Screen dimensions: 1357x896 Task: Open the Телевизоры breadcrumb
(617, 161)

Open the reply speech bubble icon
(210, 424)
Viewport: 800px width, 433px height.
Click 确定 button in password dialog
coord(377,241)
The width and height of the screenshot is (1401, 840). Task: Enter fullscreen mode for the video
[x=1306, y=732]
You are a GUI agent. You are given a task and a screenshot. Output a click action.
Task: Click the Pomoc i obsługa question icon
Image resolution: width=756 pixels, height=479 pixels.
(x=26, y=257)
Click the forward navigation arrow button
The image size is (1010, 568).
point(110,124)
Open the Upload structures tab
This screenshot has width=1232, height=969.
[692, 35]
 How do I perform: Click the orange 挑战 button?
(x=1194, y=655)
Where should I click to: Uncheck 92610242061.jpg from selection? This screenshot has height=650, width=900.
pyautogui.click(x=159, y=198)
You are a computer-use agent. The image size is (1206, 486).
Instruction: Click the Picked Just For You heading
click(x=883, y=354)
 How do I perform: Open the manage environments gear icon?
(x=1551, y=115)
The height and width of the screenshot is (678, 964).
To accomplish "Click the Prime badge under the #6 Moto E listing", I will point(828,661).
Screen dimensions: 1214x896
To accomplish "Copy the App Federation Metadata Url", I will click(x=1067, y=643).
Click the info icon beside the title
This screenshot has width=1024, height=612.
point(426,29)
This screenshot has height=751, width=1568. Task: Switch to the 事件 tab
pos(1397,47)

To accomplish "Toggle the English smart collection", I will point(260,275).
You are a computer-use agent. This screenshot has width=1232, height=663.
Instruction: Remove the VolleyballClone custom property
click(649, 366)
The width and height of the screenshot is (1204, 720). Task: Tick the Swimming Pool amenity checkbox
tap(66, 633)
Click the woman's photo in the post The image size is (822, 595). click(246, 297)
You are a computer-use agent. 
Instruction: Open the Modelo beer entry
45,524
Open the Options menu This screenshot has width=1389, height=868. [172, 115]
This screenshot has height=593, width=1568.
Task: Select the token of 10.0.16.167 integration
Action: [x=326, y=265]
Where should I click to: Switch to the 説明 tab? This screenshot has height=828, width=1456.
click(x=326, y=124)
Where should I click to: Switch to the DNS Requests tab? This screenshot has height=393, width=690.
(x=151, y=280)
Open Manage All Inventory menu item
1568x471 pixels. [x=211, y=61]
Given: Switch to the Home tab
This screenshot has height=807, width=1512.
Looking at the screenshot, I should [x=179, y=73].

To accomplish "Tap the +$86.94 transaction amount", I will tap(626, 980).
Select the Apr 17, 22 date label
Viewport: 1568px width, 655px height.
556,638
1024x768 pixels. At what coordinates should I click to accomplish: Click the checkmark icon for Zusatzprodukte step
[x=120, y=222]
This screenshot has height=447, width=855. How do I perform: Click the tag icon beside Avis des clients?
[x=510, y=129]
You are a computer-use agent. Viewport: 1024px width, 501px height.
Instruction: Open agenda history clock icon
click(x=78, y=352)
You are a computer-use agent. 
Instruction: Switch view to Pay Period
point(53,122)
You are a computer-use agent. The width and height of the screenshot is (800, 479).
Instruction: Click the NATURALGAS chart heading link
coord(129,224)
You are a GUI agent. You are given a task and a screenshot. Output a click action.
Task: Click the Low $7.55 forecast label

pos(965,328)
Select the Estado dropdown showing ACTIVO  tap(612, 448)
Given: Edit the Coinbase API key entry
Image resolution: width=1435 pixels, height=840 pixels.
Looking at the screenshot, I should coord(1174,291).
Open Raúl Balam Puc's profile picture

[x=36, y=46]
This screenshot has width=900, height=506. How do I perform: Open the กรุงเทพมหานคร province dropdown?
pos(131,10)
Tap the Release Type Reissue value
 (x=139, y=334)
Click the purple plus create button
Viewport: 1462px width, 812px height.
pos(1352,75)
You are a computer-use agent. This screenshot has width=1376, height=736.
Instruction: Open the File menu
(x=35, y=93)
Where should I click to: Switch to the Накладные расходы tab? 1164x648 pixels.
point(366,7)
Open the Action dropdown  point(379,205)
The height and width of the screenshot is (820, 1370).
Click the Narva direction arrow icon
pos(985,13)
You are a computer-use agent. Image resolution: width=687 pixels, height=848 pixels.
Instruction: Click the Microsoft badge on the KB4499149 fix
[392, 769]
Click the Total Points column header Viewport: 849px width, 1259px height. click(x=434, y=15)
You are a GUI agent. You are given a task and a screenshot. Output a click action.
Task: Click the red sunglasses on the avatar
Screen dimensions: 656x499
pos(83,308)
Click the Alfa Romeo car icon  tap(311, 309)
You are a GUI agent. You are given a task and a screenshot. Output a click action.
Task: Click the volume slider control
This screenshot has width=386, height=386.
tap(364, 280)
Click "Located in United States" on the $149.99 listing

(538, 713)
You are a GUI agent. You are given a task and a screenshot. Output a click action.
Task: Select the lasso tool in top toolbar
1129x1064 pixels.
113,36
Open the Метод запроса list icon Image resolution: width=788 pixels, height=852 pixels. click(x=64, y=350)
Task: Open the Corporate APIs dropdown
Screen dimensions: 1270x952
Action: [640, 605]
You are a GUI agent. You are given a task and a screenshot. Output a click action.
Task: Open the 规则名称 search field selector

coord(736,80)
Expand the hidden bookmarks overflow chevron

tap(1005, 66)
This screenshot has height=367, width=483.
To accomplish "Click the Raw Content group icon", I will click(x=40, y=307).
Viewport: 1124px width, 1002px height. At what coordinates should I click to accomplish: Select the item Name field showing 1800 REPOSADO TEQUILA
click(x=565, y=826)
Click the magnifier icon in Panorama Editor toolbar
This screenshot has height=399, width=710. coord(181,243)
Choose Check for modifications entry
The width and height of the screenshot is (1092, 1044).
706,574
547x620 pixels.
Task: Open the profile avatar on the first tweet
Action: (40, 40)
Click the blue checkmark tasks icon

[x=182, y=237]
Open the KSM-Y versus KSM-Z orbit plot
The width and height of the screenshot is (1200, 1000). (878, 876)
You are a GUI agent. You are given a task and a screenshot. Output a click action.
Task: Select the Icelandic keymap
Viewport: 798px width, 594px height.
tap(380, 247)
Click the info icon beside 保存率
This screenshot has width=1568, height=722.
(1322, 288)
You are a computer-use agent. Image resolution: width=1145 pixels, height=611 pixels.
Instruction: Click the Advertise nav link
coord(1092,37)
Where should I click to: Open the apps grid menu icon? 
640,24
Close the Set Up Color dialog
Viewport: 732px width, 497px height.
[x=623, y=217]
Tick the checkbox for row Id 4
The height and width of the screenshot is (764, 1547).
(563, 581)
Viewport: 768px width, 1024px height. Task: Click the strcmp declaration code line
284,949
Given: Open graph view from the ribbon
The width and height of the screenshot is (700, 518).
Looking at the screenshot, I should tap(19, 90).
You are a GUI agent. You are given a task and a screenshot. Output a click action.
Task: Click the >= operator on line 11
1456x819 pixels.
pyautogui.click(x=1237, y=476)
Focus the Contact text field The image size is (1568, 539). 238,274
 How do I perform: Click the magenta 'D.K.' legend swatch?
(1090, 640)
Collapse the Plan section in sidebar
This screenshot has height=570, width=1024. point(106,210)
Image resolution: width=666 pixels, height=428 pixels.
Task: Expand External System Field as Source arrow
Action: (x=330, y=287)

-------

Repeat every line of the data precisely.

Task answer:
Screen dimensions: 1357x896 Task: Open the Телевизоры breadcrumb
(617, 161)

Open the reply speech bubble icon
(210, 424)
Viewport: 800px width, 433px height.
Click 确定 button in password dialog
coord(377,241)
The width and height of the screenshot is (1401, 840). Task: Enter fullscreen mode for the video
[x=1306, y=732]
You are a GUI agent. You are given a task and a screenshot. Output a click action.
Task: Click the Pomoc i obsługa question icon
Image resolution: width=756 pixels, height=479 pixels.
(x=26, y=257)
Click the forward navigation arrow button
The image size is (1010, 568).
point(110,124)
Open the Upload structures tab
This screenshot has width=1232, height=969.
[692, 35]
 How do I perform: Click the orange 挑战 button?
(x=1194, y=655)
Where should I click to: Uncheck 92610242061.jpg from selection? This screenshot has height=650, width=900.
pyautogui.click(x=159, y=198)
You are a computer-use agent. The image size is (1206, 486).
Instruction: Click the Picked Just For You heading
click(x=883, y=354)
 How do I perform: Open the manage environments gear icon?
(x=1551, y=115)
The height and width of the screenshot is (678, 964).
To accomplish "Click the Prime badge under the #6 Moto E listing", I will point(828,661).
Screen dimensions: 1214x896
To accomplish "Copy the App Federation Metadata Url", I will click(x=1067, y=643).
Click the info icon beside the title
This screenshot has width=1024, height=612.
point(426,29)
This screenshot has height=751, width=1568. Task: Switch to the 事件 tab
pos(1397,47)

To accomplish "Toggle the English smart collection", I will point(260,275).
You are a computer-use agent. This screenshot has width=1232, height=663.
Instruction: Remove the VolleyballClone custom property
click(649, 366)
The width and height of the screenshot is (1204, 720). Task: Tick the Swimming Pool amenity checkbox
tap(66, 633)
Click the woman's photo in the post The image size is (822, 595). click(246, 297)
You are a computer-use agent. 
Instruction: Open the Modelo beer entry
45,524
Open the Options menu This screenshot has width=1389, height=868. [172, 115]
This screenshot has height=593, width=1568.
Task: Select the token of 10.0.16.167 integration
Action: [x=326, y=265]
Where should I click to: Switch to the 説明 tab? This screenshot has height=828, width=1456.
click(x=326, y=124)
Where should I click to: Switch to the DNS Requests tab? This screenshot has height=393, width=690.
(x=151, y=280)
Open Manage All Inventory menu item
1568x471 pixels. [x=211, y=61]
Given: Switch to the Home tab
This screenshot has height=807, width=1512.
Looking at the screenshot, I should [x=179, y=73].

To accomplish "Tap the +$86.94 transaction amount", I will tap(626, 980).
Select the Apr 17, 22 date label
Viewport: 1568px width, 655px height.
556,638
1024x768 pixels. At what coordinates should I click to accomplish: Click the checkmark icon for Zusatzprodukte step
[x=120, y=222]
This screenshot has height=447, width=855. How do I perform: Click the tag icon beside Avis des clients?
[x=510, y=129]
You are a computer-use agent. Viewport: 1024px width, 501px height.
Instruction: Open agenda history clock icon
click(x=78, y=352)
You are a computer-use agent. 
Instruction: Switch view to Pay Period
point(53,122)
You are a computer-use agent. The width and height of the screenshot is (800, 479).
Instruction: Click the NATURALGAS chart heading link
coord(129,224)
You are a GUI agent. You are given a task and a screenshot. Output a click action.
Task: Click the Low $7.55 forecast label

pos(965,328)
Select the Estado dropdown showing ACTIVO  tap(612, 448)
Given: Edit the Coinbase API key entry
Image resolution: width=1435 pixels, height=840 pixels.
Looking at the screenshot, I should coord(1174,291).
Open Raúl Balam Puc's profile picture

[x=36, y=46]
This screenshot has width=900, height=506. How do I perform: Open the กรุงเทพมหานคร province dropdown?
pos(131,10)
Tap the Release Type Reissue value
 (x=139, y=334)
Click the purple plus create button
Viewport: 1462px width, 812px height.
pos(1352,75)
You are a computer-use agent. This screenshot has width=1376, height=736.
Instruction: Open the File menu
(x=35, y=93)
Where should I click to: Switch to the Накладные расходы tab? 1164x648 pixels.
point(366,7)
Open the Action dropdown  point(379,205)
The height and width of the screenshot is (820, 1370).
Click the Narva direction arrow icon
pos(985,13)
You are a computer-use agent. Image resolution: width=687 pixels, height=848 pixels.
Instruction: Click the Microsoft badge on the KB4499149 fix
[392, 769]
Click the Total Points column header Viewport: 849px width, 1259px height. click(x=434, y=15)
You are a GUI agent. You are given a task and a screenshot. Output a click action.
Task: Click the red sunglasses on the avatar
Screen dimensions: 656x499
pos(83,308)
Click the Alfa Romeo car icon  tap(311, 309)
You are a GUI agent. You are given a task and a screenshot. Output a click action.
Task: Click the volume slider control
This screenshot has width=386, height=386.
tap(364, 280)
Click "Located in United States" on the $149.99 listing

(538, 713)
You are a GUI agent. You are given a task and a screenshot. Output a click action.
Task: Select the lasso tool in top toolbar
1129x1064 pixels.
113,36
Open the Метод запроса list icon Image resolution: width=788 pixels, height=852 pixels. click(x=64, y=350)
Task: Open the Corporate APIs dropdown
Screen dimensions: 1270x952
Action: [640, 605]
You are a GUI agent. You are given a task and a screenshot. Output a click action.
Task: Open the 规则名称 search field selector

coord(736,80)
Expand the hidden bookmarks overflow chevron

tap(1005, 66)
This screenshot has height=367, width=483.
To accomplish "Click the Raw Content group icon", I will click(x=40, y=307).
Viewport: 1124px width, 1002px height. At what coordinates should I click to accomplish: Select the item Name field showing 1800 REPOSADO TEQUILA
click(x=565, y=826)
Click the magnifier icon in Panorama Editor toolbar
This screenshot has height=399, width=710. coord(181,243)
Choose Check for modifications entry
The width and height of the screenshot is (1092, 1044).
706,574
547x620 pixels.
Task: Open the profile avatar on the first tweet
Action: (40, 40)
Click the blue checkmark tasks icon

[x=182, y=237]
Open the KSM-Y versus KSM-Z orbit plot
The width and height of the screenshot is (1200, 1000). (878, 876)
You are a GUI agent. You are given a task and a screenshot. Output a click action.
Task: Select the Icelandic keymap
Viewport: 798px width, 594px height.
tap(380, 247)
Click the info icon beside 保存率
This screenshot has width=1568, height=722.
(1322, 288)
You are a computer-use agent. Image resolution: width=1145 pixels, height=611 pixels.
Instruction: Click the Advertise nav link
coord(1092,37)
Where should I click to: Open the apps grid menu icon? 
640,24
Close the Set Up Color dialog
Viewport: 732px width, 497px height.
[x=623, y=217]
Tick the checkbox for row Id 4
The height and width of the screenshot is (764, 1547).
(563, 581)
Viewport: 768px width, 1024px height. Task: Click the strcmp declaration code line
284,949
Given: Open graph view from the ribbon
The width and height of the screenshot is (700, 518).
Looking at the screenshot, I should tap(19, 90).
You are a GUI agent. You are given a task and a screenshot. Output a click action.
Task: Click the >= operator on line 11
1456x819 pixels.
pyautogui.click(x=1237, y=476)
Focus the Contact text field The image size is (1568, 539). 238,274
 How do I perform: Click the magenta 'D.K.' legend swatch?
(1090, 640)
Collapse the Plan section in sidebar
This screenshot has height=570, width=1024. point(106,210)
Image resolution: width=666 pixels, height=428 pixels.
Task: Expand External System Field as Source arrow
Action: (x=330, y=287)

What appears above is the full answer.